En ce qui concerne l’attitude de l’administration municipale actuelle à l’égard des conseils de quartier, il mentionne que les commentaires des administrateurs et ceux entendus lors des consultations publiques sont généralement bien reçus, et que des modifications sont souvent apportées aux projets. Il est toutefois conscient que le conseil de quartier n’a qu’un pouvoir consultatif : « Il y a des limites à l’opposition qu’on peut avoir à certains projets.

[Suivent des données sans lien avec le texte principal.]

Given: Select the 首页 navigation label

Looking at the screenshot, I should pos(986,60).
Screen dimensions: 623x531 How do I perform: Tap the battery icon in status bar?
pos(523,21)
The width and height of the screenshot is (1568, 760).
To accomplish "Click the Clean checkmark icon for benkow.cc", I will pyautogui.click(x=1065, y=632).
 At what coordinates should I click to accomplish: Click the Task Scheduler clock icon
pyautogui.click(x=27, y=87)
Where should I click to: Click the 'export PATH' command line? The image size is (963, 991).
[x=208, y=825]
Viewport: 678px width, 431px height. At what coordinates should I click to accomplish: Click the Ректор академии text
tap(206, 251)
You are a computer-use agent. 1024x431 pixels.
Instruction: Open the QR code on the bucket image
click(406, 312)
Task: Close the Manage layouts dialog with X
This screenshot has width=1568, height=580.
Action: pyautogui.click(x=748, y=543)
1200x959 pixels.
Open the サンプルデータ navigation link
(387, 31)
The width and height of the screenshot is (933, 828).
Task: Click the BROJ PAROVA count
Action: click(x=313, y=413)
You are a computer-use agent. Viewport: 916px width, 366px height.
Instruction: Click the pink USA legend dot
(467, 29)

Ça dépend de la volonté politique qu’il y a derrière. » Il donne l’exemple de la tour Fresk, qui n’a pas nécessairement suscité l’enthousiasme des citoyens, mais pour laquelle il a senti une forte volonté de la part des élus pour qu'il se réalise.Et un conseil de quartier décisionnel comme ils avaient d’abord été imaginés, ça l’intéresserait ? « Ça serait fantastique ! C’est sûr que les gens s’impliqueraient davantage. »Chose certaine, ce n’est pas pour demain. On pourrait cependant souhaiter qu’une meilleure valorisation des conseils de quartier soit faite de la part de la Ville de façon à assurer la pérennité de cette expérience de démocratie municipale unique au Québec.